| Stated exercise |
Repeat everything from "First, the table" down to "out to Will L." in the restaurant post below, word for word.

| Document extract |
So, I went to the little restaurant right outside the Casa and sat down for caprese, piazza and insalata pomodoro (that’s a bowl of tomatoes) and a cafe.  I read my book waiting for the courses and tried to mind my own business, which was not easy.

First, the table next to me was an interesting and loud couple.  She was a Swede and he an Italian.  The language of choice: English, loud English and her favorite word was s***.  They were both ex-military (she was a translator) who had met on some NATO missions.  They both agreed that The Congo is the worst place on earth and that the American military was the only group that new what was going on until Obama became president – just reporting what I heard.  The conversation broke only for moments when he would reach over and kiss her fingers.  Ackward?  Sort of, mostly I was reading my geeky book (by geeky I mean awesome) book about Athanasius Kirchner – shout out to Will L.

There was a little reprieve when the nice American couple sat down in the next table over.  They were recent college grads and even more recently married taking their honeymoon in happy Rome.  My heart was a moved to think about a number of the happy couple I recently married and those to be married – EMILY & NICK I LOVE YOU – in coming days.  All in all I kept to myself but was enchanted by all humanity around me.

| Raw data |
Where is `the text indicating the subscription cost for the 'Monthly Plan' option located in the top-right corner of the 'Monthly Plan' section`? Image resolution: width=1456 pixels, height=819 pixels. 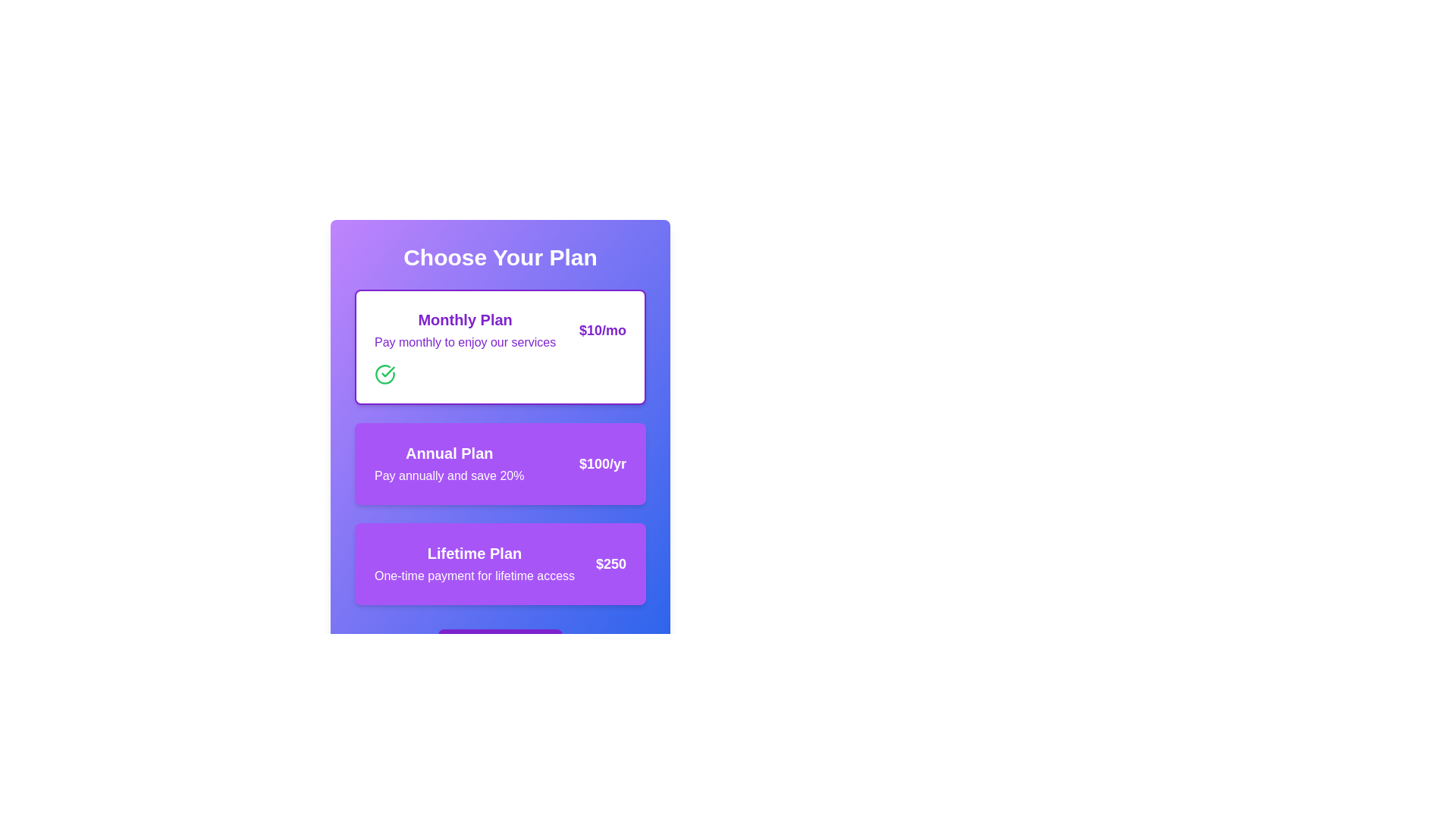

| Exercise response |
First, the table next to me was an interesting and loud couple.  She was a Swede and he an Italian.  The language of choice: English, loud English and her favorite word was s***.  They were both ex-military (she was a translator) who had met on some NATO missions.  They both agreed that The Congo is the worst place on earth and that the American military was the only group that new what was going on until Obama became president – just reporting what I heard.  The conversation broke only for moments when he would reach over and kiss her fingers.  Ackward?  Sort of, mostly I was reading my geeky book (by geeky I mean awesome) book about Athanasius Kirchner – shout out to Will L.